Indoor arena in Georgia, US

Akins Ford Arena is an indoor arena in Athens, Georgia. It is part of The Classic Center campus and was built as an upgrade to the Classic Center Grand Ballroom, which had been configured as a 2,000-seat arena. It is home to the UGA Ice Dawgs of the College Hockey South conference and to the Athens Rock Lobsters, a professional hockey team that began play on March 28, 2024 as an FPHL expansion franchise and announced a move to the SPHL starting with the 2026–27 season. In May 2026, the arena was also announced as the future home of an Indoor Football League expansion franchise, set to begin play in March 2027. It has a capacity of 8,500 for concerts and 5,600 for hockey and indoor football. It is owned by the Unified Government of Athens Clarke County.
==History==
In January 2019, the Classic Center Authority announced their intent to construct the new Classic Center Arena adjacent to the existing site. The arena will be connected to the existing Classic Center, the Multimodal Transportation Center and the downtown district via a new elevated walkway.
On August 20, 2024, it was announced that Akins Ford, of Winder, Georgia, had purchased the arena's naming rights for an undisclosed period and sum.
==Tenants==
The Athens Rock Lobsters increased average attendance by 22 percent in their second FPHL season, to roughly 4,500 fans per game, before announcing on May 13, 2026 that they would join the SPHL as its 12th franchise, beginning with the 2026–27 season.
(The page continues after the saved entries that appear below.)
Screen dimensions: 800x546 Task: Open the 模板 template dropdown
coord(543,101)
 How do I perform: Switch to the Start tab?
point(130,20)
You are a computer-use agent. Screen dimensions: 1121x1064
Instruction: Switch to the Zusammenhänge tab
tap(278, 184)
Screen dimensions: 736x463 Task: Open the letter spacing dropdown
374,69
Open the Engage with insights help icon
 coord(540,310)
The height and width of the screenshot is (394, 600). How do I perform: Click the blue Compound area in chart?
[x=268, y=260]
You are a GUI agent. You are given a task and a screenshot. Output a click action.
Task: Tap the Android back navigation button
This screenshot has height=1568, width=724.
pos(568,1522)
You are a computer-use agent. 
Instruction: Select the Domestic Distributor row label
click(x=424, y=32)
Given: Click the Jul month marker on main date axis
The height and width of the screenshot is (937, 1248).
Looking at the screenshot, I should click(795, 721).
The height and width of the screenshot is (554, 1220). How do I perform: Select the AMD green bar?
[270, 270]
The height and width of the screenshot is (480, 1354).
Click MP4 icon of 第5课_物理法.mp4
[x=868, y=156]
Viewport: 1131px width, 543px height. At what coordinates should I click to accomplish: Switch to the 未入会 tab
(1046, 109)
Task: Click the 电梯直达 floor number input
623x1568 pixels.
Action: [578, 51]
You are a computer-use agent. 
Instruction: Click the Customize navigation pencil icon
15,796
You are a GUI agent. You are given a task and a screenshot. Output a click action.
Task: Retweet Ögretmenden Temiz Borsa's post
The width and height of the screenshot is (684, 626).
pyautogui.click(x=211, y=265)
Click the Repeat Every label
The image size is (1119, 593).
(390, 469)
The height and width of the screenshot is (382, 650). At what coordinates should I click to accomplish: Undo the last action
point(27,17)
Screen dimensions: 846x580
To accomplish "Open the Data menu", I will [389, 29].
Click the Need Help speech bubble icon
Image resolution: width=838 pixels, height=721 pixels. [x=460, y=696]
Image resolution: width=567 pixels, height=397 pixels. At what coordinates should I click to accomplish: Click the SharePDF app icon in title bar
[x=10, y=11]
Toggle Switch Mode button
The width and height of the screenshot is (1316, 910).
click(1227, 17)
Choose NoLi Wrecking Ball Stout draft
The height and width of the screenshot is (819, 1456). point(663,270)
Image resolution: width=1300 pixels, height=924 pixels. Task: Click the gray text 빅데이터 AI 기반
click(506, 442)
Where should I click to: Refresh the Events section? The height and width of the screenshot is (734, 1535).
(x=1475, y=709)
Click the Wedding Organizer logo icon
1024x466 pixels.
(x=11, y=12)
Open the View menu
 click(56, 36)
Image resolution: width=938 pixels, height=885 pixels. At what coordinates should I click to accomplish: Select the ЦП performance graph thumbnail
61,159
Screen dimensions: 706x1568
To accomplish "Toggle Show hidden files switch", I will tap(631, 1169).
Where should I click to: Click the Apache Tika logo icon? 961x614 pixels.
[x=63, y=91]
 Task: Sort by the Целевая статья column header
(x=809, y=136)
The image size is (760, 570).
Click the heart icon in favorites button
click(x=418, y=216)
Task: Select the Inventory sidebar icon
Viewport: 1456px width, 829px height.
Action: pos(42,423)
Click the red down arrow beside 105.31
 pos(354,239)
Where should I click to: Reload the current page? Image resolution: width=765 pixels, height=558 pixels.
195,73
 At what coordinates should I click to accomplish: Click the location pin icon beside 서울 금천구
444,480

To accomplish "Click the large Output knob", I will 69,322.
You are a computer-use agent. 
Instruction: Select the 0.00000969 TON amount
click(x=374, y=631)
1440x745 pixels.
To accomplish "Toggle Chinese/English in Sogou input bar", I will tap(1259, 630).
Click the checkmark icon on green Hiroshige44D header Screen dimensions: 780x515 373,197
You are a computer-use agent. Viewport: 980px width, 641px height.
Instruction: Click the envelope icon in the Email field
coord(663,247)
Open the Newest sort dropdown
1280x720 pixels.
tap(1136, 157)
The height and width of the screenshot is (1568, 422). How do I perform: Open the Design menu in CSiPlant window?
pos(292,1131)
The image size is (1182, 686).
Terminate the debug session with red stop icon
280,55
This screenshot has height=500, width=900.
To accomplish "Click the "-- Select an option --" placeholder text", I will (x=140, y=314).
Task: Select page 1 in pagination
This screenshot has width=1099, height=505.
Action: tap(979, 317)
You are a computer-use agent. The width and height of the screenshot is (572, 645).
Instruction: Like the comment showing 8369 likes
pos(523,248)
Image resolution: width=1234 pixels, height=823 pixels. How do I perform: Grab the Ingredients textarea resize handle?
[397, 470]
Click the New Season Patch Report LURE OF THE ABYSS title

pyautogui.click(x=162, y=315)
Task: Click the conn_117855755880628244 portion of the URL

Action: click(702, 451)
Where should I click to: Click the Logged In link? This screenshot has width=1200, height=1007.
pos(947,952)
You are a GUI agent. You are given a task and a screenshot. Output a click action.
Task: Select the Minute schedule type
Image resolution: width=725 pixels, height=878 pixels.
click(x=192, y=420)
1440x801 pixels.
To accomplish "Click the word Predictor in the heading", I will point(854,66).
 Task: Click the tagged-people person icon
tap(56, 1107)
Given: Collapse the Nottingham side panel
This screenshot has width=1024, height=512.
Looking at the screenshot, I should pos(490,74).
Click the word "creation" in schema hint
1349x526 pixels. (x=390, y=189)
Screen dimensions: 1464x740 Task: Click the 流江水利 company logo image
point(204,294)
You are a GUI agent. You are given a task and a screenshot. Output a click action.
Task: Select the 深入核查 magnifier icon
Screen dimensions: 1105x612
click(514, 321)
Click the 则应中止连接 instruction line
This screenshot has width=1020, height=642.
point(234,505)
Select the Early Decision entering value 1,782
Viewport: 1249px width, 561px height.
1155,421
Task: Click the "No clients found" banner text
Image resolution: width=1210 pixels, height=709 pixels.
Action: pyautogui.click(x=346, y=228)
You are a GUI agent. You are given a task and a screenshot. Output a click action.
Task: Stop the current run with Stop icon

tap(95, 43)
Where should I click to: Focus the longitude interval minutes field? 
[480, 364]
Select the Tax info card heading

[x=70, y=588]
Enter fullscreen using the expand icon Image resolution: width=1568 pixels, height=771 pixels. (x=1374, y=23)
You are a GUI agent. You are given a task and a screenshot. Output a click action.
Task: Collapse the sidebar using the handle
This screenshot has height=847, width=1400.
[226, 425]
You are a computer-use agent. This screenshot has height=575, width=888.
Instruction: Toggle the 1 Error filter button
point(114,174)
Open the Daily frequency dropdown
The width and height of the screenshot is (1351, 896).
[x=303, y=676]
On May 21, 2026, an Athens-based Indoor Football League expansion franchise, the league's 15th, was introduced at a kickoff event at the arena, with owners Jerome Bettis, David Pollack, and Brian Jordan in attendance alongside former Georgia coach Mark Richt. The franchise, the Athens Crush, is the first IFL team in Georgia and is scheduled to begin play at the arena in March 2027.